Wantedness and Coercion

Key Factors in Understanding
Women’s Mental Health After Abortion

Martha Shuping, M.D.

Dr. Shuping presented this article at a United Nations workshop in March 2011, and at the June 2011 meeting of the Association for Interdisciplinary Research on Values and Social Change.

In 1973, as a 19-year-old undergraduate student, I worked as a volunteer at a clinic that helped women to access abortion services. I received one evening of training in which I was taught that abortion was a safe, simple procedure, and there were no side effects.

I was incorrectly taught that the developing baby was nothing more than a clump of cells. After that, I was considered to be a qualified pregnancy counselor, and I helped some women to obtain abortions.

Thirty-eight years later, many abortion counselors are still giving women that same misinformation. But today I know that many women have adverse psychological reactions following abortion.

I have known more than one thousand post-abortive women who have been unhappy about their abortions. Much of my professional life has been spent in helping women to deal with the emotional impact of abortion.

The published literature is clear that abortion puts women at increased risk for mental  health problems. For one example, a 2008 study using data from the National Comorbidity Survey (a large nationally representative data set) showed that abortion was a risk factor for eight different psychiatric conditions, “above and beyond the effects of the 22 control  variables.”1,2 A bibliography prepared in 2008 by Dr.

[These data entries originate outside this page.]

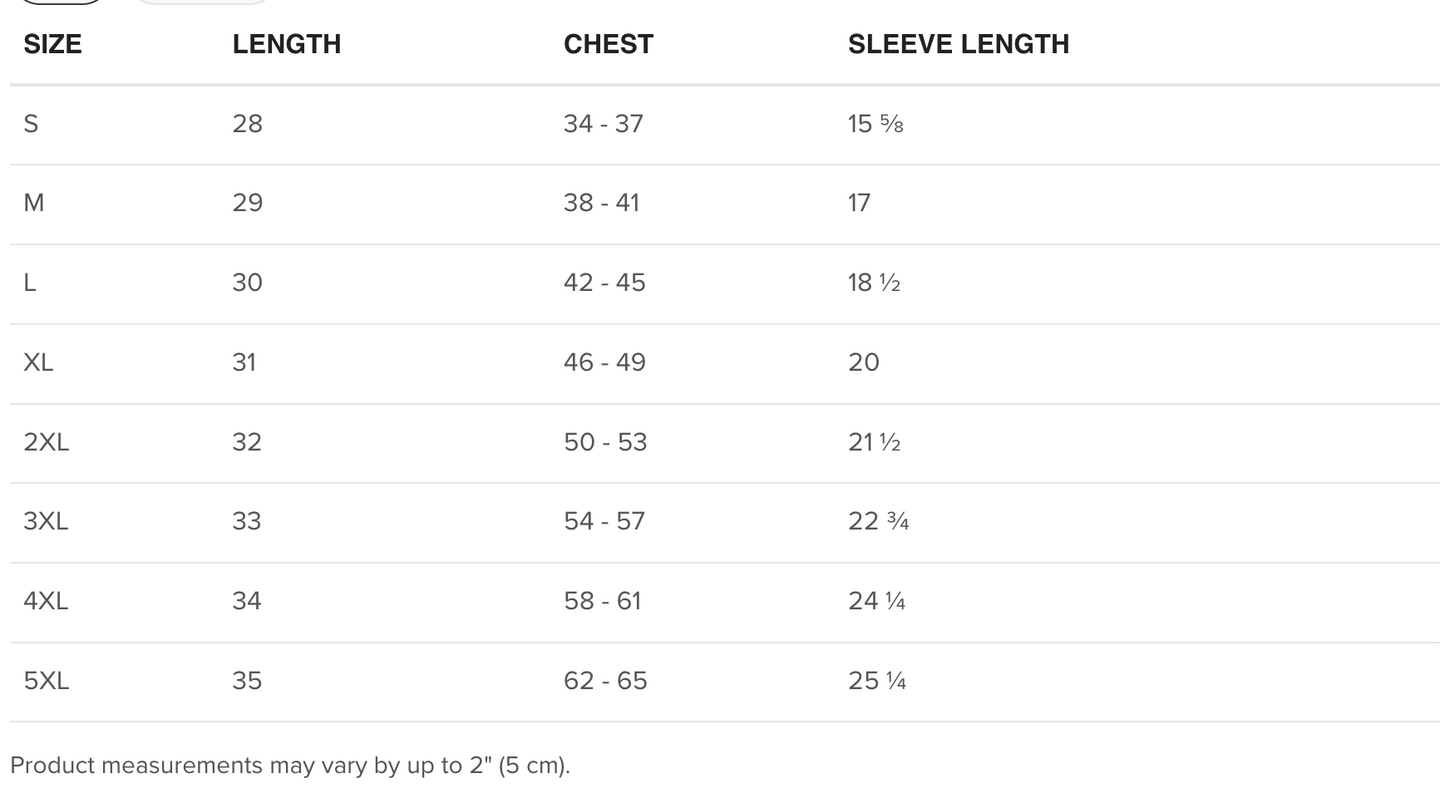This screenshot has width=1445, height=803.
Task: Select the XL size row label
Action: pyautogui.click(x=38, y=362)
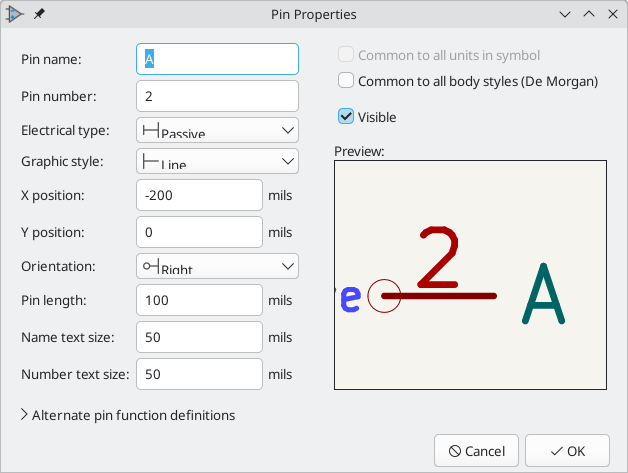The image size is (628, 473).
Task: Click the teal pin name A in preview
Action: [x=543, y=293]
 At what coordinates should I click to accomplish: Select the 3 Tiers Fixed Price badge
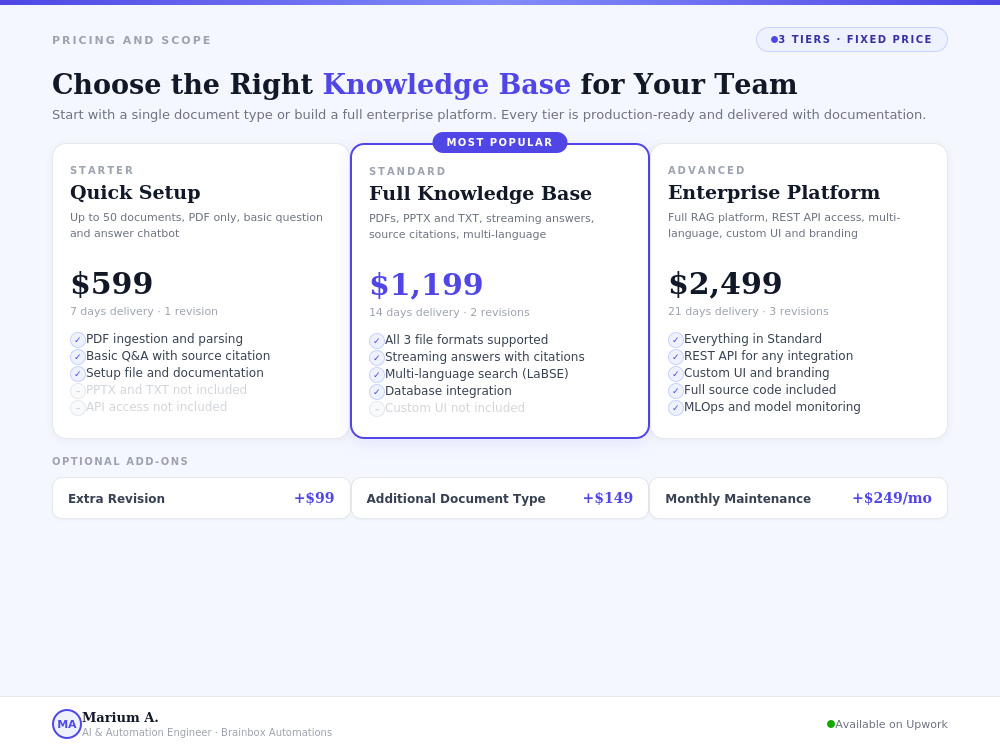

Priscilla Coleman identified more than 50 strong studies in peer reviewed journals that “provide clear evidence of causation,”3 while a newer bibliography lists more than 100 such studies published from 1981-2010.4

In September of 2011, a meta-analysis was published, the “largest quantitative estimate of mental health risks associated with abortion available in the world literature.” This showed that “women who had undergone an abortion experienced an 81 percent increased risk of mental health problems, and nearly 10 percent of the incidence of mental health problems was shown to be attributable to abortion.”5

Rather than addressing the question of whether or not some women have mental health  problems after abortion, which is already clearly established, we will examine here some of the reasons that women are having mental health problems after abortion.

The stories of real women (not their real names) may help to make clear why some women are having problems, contrary to what everyone expected many years ago.